(Stored data entries)

####

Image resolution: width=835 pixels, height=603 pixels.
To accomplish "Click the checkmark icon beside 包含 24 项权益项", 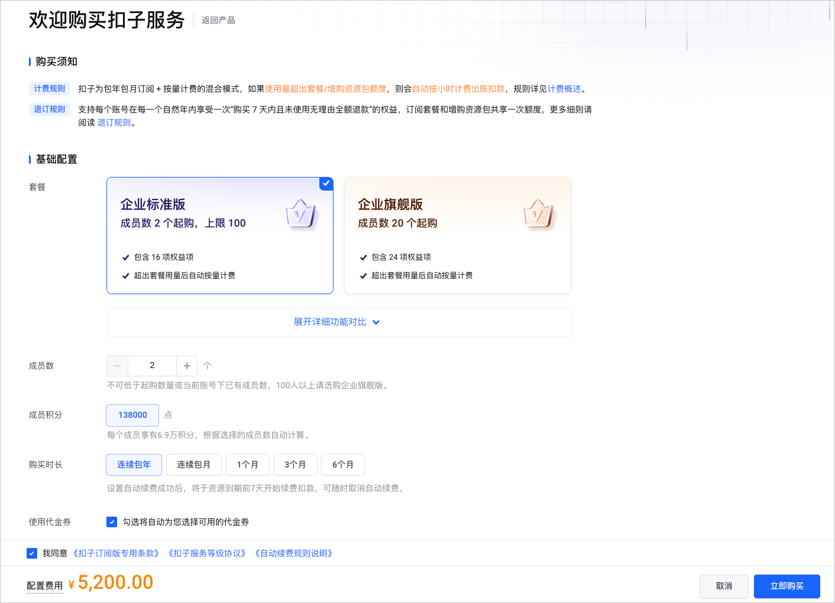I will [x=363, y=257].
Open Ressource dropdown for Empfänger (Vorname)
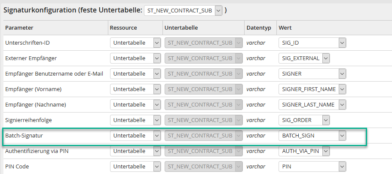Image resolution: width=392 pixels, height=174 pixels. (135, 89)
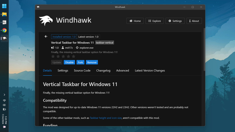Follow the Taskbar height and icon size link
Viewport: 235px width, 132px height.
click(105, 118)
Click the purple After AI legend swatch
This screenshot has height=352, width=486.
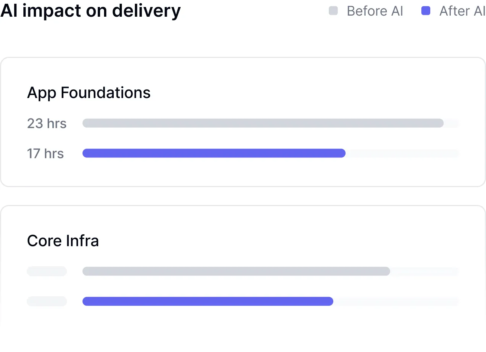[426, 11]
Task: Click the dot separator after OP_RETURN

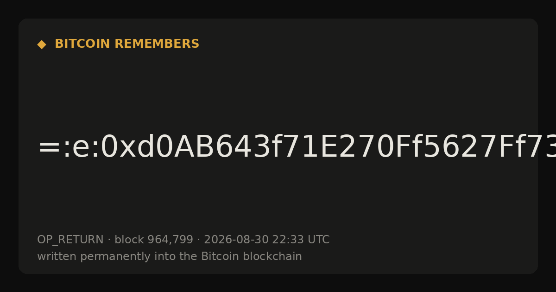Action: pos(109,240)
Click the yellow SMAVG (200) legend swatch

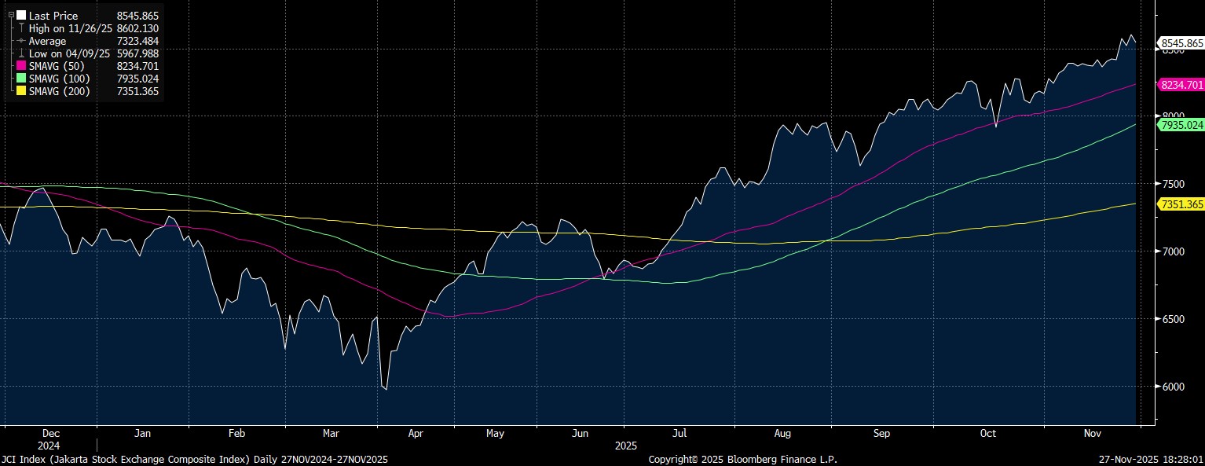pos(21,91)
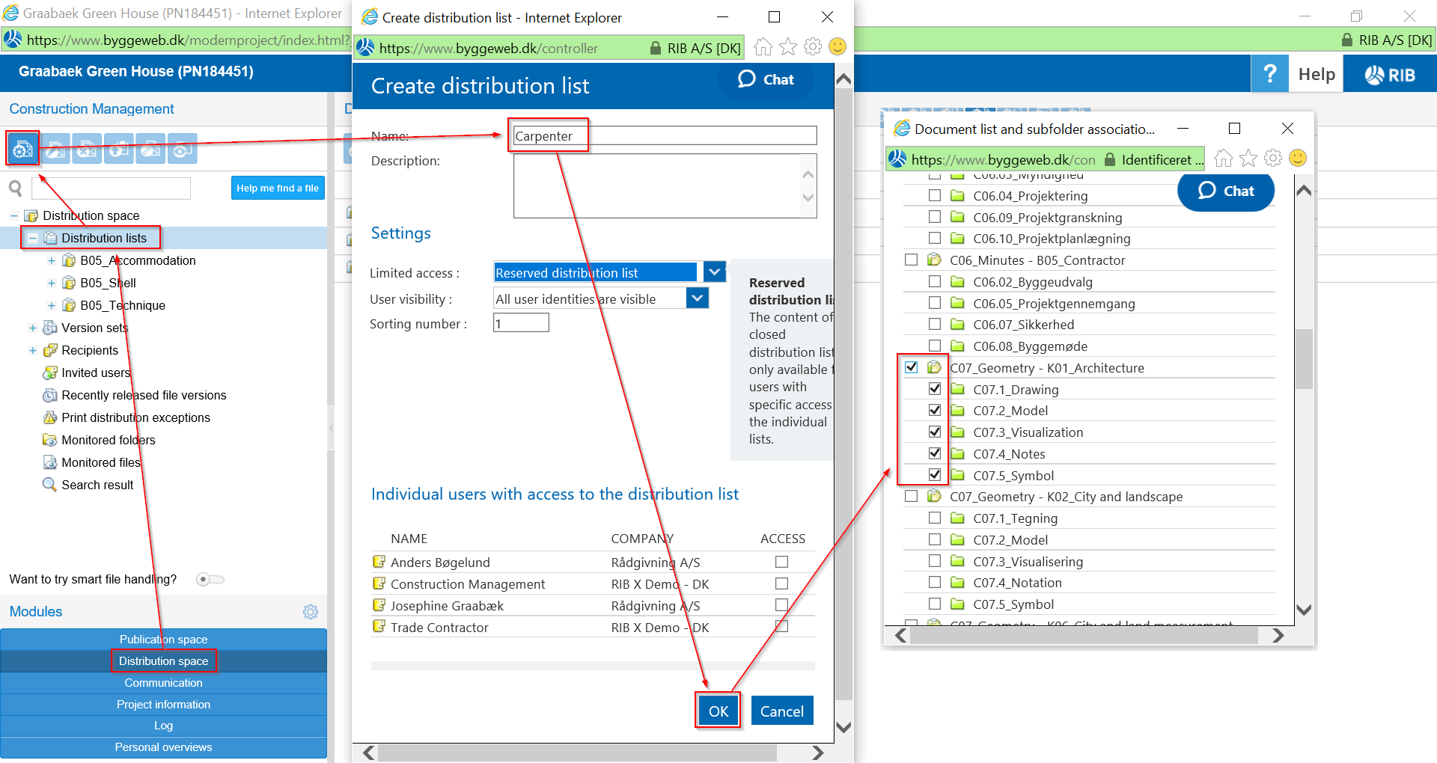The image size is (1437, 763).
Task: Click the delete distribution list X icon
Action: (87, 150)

####

* About this exercise
Repeat exactly the lines above, from the line containing "Open Ressource dropdown" through the last line of the records, inclusive; omit any pictures.

* Exercise answer
Open Ressource dropdown for Empfänger (Vorname)
Image resolution: width=392 pixels, height=174 pixels. (135, 89)
Follow the Taskbar height and icon size link
Viewport: 235px width, 132px height.
click(105, 118)
Click the purple After AI legend swatch
This screenshot has height=352, width=486.
[426, 11]
Task: Click the dot separator after OP_RETURN

Action: pos(109,240)
Click the yellow SMAVG (200) legend swatch

pos(21,91)
The image size is (1437, 763).
Task: Click the delete distribution list X icon
Action: (87, 150)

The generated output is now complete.